Edward Everett House - 16 Harvard St.*
This outstanding example of urban Federal style architecture was constructed in 1814 by Matthew Bridge (1750-1814), a prosperous merchant who was integral to the reconstruction and civic development of post-Revolutionary War Charlestown. It was the home of the distinguished scholar, orator, and statesman Edward Everett (1794-1865) during his congressional and gubernatorial career and later the home of William Carleton, Boston inventor and founder of Carleton College in Minnesota.
John Hurd House - 69-71 Main St.
Constructed in 1792, the Hurd House is in the Georgian style though built during the Federal Period. Serving as the residence of the John Hurd family for its first century, the ground floor became commercial around 1872.
Two salient features marked the house for the better part of the 20th century: the elevated transit line hid its architecture, and the Donovan and Fallon pharmacy thrived on its corner. In 1981 Historic Boston Incorporated purchased the house, reinforced it, restored the exterior, and sold it with preservation restrictions to local businessmen.
Phipps Street Burying Ground
This was Charlestown's first cemetery, established about 1630. Local lore has it that the irregular layout corresponded to a map of the town. Many of the stones feature the art of the "Charlestown carver," an anonymous stonecutter working in the 1660s who developed an important regional style continued by generations of the Lamson family.
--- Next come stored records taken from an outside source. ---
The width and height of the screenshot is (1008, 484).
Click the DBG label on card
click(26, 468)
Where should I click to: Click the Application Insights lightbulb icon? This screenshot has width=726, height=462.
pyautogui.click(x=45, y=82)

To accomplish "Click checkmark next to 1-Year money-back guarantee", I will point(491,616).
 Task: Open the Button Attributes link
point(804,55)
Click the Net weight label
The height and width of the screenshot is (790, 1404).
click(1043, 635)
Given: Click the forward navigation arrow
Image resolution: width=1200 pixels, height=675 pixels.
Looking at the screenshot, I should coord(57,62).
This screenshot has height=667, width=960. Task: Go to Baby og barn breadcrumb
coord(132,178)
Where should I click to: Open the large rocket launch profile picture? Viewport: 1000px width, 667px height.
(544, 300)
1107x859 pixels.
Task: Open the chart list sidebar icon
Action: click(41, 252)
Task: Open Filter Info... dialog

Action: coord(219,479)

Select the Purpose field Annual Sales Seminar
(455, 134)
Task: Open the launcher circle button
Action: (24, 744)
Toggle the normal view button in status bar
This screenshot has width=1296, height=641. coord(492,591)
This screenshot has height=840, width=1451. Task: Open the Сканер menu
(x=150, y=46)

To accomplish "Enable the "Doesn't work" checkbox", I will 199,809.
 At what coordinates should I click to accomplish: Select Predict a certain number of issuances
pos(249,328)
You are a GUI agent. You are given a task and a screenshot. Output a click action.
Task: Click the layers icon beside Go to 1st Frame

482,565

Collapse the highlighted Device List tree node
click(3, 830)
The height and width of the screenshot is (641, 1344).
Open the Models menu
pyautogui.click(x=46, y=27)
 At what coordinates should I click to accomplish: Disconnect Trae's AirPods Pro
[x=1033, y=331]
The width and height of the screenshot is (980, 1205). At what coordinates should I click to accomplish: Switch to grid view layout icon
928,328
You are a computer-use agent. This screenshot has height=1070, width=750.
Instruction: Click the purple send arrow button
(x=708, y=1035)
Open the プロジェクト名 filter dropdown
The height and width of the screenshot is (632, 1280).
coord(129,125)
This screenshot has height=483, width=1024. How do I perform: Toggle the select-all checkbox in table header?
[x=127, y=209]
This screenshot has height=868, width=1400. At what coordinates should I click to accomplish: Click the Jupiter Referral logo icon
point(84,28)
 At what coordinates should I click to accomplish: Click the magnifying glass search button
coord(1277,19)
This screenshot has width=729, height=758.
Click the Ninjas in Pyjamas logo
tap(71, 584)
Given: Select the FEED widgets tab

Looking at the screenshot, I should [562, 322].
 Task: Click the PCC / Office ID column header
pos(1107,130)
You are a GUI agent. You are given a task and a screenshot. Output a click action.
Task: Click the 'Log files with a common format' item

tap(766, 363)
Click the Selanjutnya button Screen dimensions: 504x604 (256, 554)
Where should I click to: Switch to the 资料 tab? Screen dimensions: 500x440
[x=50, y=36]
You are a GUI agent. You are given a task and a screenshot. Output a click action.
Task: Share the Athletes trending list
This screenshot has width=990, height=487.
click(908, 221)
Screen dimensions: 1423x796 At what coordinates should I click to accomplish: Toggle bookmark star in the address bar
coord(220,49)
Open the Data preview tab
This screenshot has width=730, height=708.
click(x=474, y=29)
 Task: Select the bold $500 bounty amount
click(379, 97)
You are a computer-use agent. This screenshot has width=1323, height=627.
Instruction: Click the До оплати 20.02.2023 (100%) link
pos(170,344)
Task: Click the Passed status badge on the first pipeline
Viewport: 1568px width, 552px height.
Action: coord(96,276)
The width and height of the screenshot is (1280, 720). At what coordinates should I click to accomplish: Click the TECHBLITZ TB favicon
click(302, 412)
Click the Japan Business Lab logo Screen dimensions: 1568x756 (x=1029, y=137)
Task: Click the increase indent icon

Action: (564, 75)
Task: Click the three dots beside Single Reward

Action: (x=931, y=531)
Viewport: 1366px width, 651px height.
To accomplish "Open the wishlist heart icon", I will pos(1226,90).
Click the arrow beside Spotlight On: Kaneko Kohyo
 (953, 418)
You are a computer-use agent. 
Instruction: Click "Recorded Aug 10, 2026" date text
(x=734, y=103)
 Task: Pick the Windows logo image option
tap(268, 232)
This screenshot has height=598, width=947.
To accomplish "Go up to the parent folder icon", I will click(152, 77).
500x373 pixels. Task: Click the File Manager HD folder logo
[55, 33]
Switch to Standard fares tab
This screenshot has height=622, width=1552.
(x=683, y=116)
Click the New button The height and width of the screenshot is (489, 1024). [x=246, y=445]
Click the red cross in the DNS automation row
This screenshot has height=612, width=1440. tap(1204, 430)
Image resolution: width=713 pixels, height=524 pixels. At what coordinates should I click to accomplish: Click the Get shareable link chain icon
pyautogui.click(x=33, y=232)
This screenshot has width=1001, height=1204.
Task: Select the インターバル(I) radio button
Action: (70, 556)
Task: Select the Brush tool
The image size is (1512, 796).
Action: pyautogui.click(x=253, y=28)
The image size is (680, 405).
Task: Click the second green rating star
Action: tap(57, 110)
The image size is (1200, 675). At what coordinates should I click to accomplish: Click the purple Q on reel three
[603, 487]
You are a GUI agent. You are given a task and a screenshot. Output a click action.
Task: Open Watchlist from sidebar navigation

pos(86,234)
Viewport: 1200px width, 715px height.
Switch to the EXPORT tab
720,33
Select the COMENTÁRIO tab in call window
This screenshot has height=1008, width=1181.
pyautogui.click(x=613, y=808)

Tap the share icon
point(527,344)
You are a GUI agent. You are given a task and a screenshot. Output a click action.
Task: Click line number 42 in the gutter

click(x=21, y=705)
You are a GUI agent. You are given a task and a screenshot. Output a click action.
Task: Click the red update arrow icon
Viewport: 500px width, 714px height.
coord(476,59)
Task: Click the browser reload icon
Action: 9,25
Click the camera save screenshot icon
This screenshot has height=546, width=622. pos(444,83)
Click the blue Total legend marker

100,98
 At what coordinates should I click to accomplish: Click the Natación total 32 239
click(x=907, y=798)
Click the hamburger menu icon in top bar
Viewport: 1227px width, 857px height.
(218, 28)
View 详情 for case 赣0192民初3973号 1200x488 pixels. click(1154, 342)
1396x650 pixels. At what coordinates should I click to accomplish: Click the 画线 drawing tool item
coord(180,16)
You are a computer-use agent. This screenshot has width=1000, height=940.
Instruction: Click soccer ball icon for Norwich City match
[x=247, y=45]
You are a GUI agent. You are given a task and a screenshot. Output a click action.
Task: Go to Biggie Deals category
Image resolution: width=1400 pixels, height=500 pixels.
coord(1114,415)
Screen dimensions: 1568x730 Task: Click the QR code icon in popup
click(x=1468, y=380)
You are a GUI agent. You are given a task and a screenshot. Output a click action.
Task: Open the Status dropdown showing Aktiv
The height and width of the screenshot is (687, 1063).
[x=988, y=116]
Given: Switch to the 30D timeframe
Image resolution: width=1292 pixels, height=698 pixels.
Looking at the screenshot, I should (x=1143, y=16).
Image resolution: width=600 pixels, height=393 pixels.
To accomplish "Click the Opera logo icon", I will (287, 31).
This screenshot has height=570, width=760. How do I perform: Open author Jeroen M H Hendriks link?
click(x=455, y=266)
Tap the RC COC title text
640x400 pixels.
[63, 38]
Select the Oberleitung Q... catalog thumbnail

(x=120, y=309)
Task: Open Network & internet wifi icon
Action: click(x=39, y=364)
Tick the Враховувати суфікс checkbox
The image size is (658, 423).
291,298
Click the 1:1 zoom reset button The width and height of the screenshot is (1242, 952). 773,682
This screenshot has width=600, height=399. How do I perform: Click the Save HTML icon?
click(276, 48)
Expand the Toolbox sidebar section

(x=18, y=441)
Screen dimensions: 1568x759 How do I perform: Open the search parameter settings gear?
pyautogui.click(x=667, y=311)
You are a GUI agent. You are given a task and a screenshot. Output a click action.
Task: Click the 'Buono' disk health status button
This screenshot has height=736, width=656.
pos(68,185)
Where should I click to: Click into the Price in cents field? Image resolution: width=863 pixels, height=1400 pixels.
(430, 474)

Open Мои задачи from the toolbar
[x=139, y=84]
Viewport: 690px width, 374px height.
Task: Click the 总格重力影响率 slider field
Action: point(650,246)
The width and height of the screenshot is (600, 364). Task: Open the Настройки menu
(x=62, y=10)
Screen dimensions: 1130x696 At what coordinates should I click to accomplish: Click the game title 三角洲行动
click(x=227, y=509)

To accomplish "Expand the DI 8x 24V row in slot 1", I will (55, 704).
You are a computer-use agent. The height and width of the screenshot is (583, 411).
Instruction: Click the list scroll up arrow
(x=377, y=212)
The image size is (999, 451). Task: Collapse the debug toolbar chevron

As the town cemetery, the tombs represent people of every class and situation, from Nathaniel Gorham, president of the Continental Congress (buried in an unmarked grave) to Prince Bradstreet, "an honest man of color."
St. John's Church - 27 Devens Street
St. John's Church was founded in 1840 on the eve of a population boom in Charlestown. Joining diverse Christian denominations, St. John's became the town's only Episcopal congregation. Built in 1841, this early Gothic Revival church, designed by Richard Bond, is notable for its dark ashlar granite facade, quatrefoil windows and square crenellated tower. The adjacent 1870s Carpenter Gothic stick-style chapel, designed by Ware and Van Brunt, was lifted to alow the addition of a brick ground floor, thereby creating the Parish House in 1901.
Warren Tavern - 2 Pleasant Street
This is one of the first buildings erected after the burning of Charlestown by the British on June 17, 1775. It is thought to be the town’s oldest standing structure, having been built before 1780. It was renovated in 1972 by the Charlestown Development Corporation. Since its dedication in 1784, where Paul Revere, a frequenter of the tavern, delivered a speech, this tavern continues the tradition of hospitality. The tavern was named in honor of General Joseph Warren, a leading citizen, patriot, and physician who died in the Revolutionary War, being fatally wounded during the Battle of Bunker Hill.
Charlestown Landing No. 1, Terminus of the Middlesex Canal
The Middlesex Canal, constructed between 1793 and 1803, once stretched from this point to Lowell, 27 miles to the northwest. In the early 19th century, when travel over land was more difficult than water travel, the canal served as a highway for passengers, lumber, and other goods between the coast and the interior. The canal played a vital role in the economic growth of the communities through which it passed and helped spark the Industrial Revolution in America. After the introduction of rail travel, the canal was no longer economically viable and by 1853 it had fallen into disuse. Some sections of the canal are still visible today in other cities and towns along the route.